It's so great to be back and I hope you've had a really beautiful couple of months.
So, straight to it - I thought I'd write about stability today. Its a super-relevant topic, because my own life is about to undergo a big change and I've been observing my behaviour closely.
As it starts to set in for me that I will be moving away from everyone and everything I know, I've found myself experiencing a range of emotions from absolute trepidation, to adrenaline, to excitement, to confusion - but lastly, to feeling as though the ground beneath my feet is falling away.
I'm starting to feel a bit like a boat that had been anchored at a port for years, only to suddenly lose that anchor and float away into the unknown - a big black ocean of 'what's going to happen next?'.
I realised, as I met up with some friends for the last time, that underlying our human existence, is this complex interplay of opposing forces.
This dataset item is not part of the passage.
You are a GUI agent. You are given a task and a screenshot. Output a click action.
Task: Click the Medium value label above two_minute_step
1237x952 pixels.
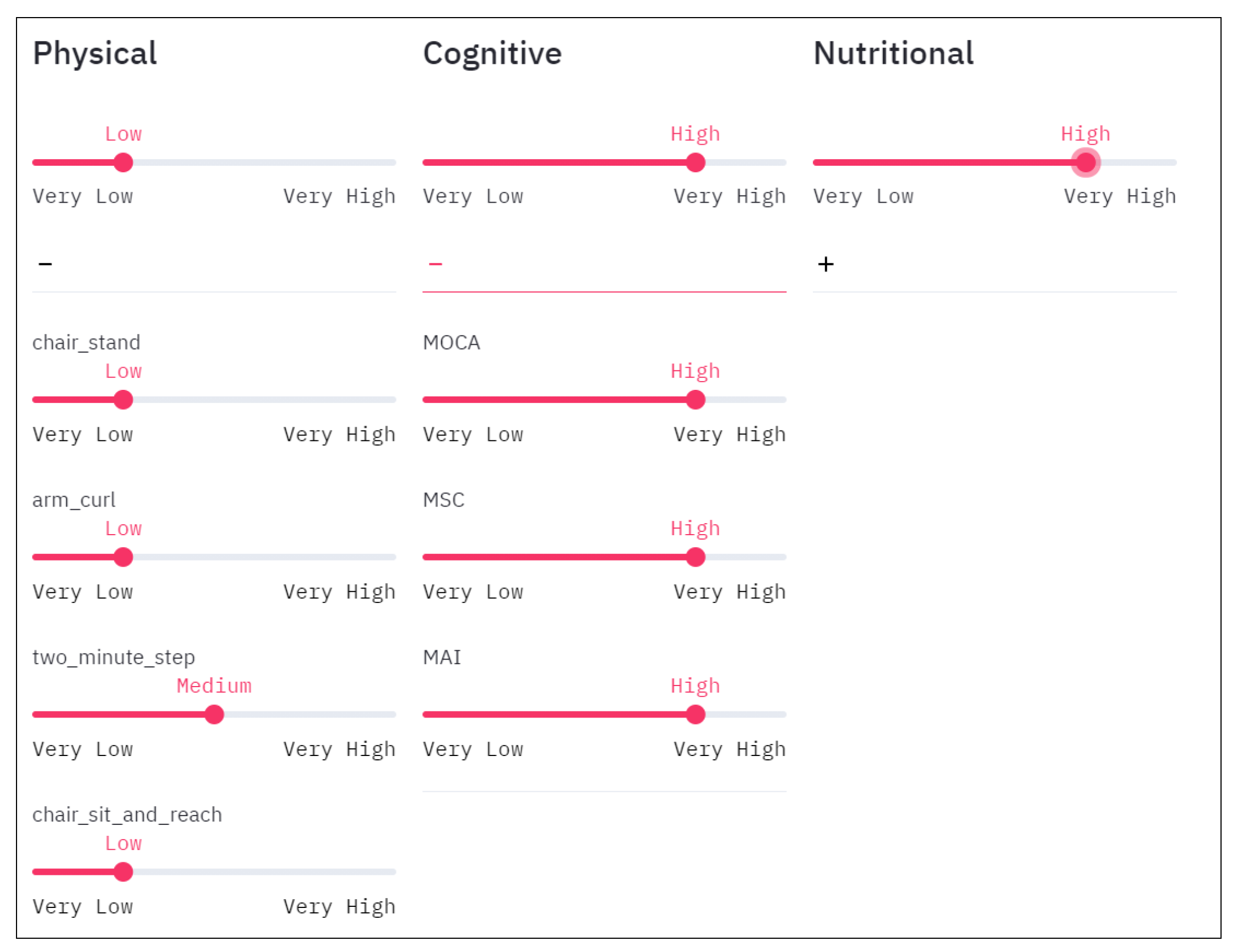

In this case, the desire to live a stable and secure life, where everything is known to you, faces are familiar, routines are set; versus the desire for excitement, adventure, new discoveries and change.
I wondered if my life until this point had been a result of the interaction of these forces - each competing to supersede the other. For two decades, my innate desire for stability, security and comfort, had outweighed a niggling and growing desire to discover something new. But in recent years, this desire for adventure took the forefront and is now and truly in control.
The human psyche is fascinating. On one hand, we yearn comfort; on the other hand, we chase after Dreams. When we are in comfort, our minds are possessed by our Dreams; and when we put everything on the line for our Dreams, suddenly at the back of our mind, an echo of that desire to be 'safe' rings out.
So I guess then, that our Life, the course it takes, and our experience of it, comes down to choice. To choosing discovery and risk, over safety and security. To choosing passion, over 'this will do'. To choosing to accept pain, failure and heartbreak, rather than to accept routine and predictability.
So as we make our choices, our Life unfolds on a Path based on that choice. Which really means we have a million different Paths before us, and which way we go comes down to how prepared we are to accept the bad and live through the pain, before we get to the good.
This is a liberating thought - because it means we define the limits of our capability. The CHOICE is completely ours.
Which also means the responsibility for a decision we take, is ours to own.
There's something really beautiful about Life, and that is that it responds and shapes itself around our decisions and our willingness to listen very closely to what we really want, and go after it.
So having written all of that, starting with stability, ending in choice - I guess I can say, I'm not as afraid. Because what really do we have to be afraid of? The moment we realise that we dictate the terms of our life, that we dictate what sort of Life we want to lead, there is nothing more empowering.
So perhaps then, I was hugely mistaken - my desire for adventure didn't simply supersede my desire for comfort and security - at some point, I made a conscious decision and I became ready to live with the consequences. So our nature isn't defined by the constant push and pull of desires - a desire for safety, versus a desire for something new - but rather, the defining moments in our Lives are when we reveal our true nature - and that is when we make a choice between competing desires, and commit to it.
Our true nature reveals itself then, when we realise that we set the bar for ourselves and we decide if we're willing to do what it takes to reach, and surpass it.
With every decision, we are responding to these questions -
How big are we willing to let our lives expand? What limits have we set ourselves? And how ready are we to redefine the those limits and let Life change?
And as always, I'd love to hear what you think.
Til' next time,
Peace & Love,
A.
I think most importantly, something that a lot of people seem to overlook as well, is that inaction is a choice. Someone might say "I'm not making a decision just yet, I'm on the fence" when really they're choosing inaction as a way out of something or delaying something.
ReplyDeleteObviously it'd be completely ridiculous for everyone to be super impulsive and make absolute decisions on the spot all the time (I myself have to plead guilty to sometimes choosing inaction) but I feel that the sooner that people realise that by not acting on something they actually ARE making a choice, the sooner they'll have a better understanding of the questions you've highlighted in blue.
Also from what I've seen, the reason people often choose inaction over actually trying to get something done, is out of paranoia or a fear of judgement (i.e. what other people will think of them)!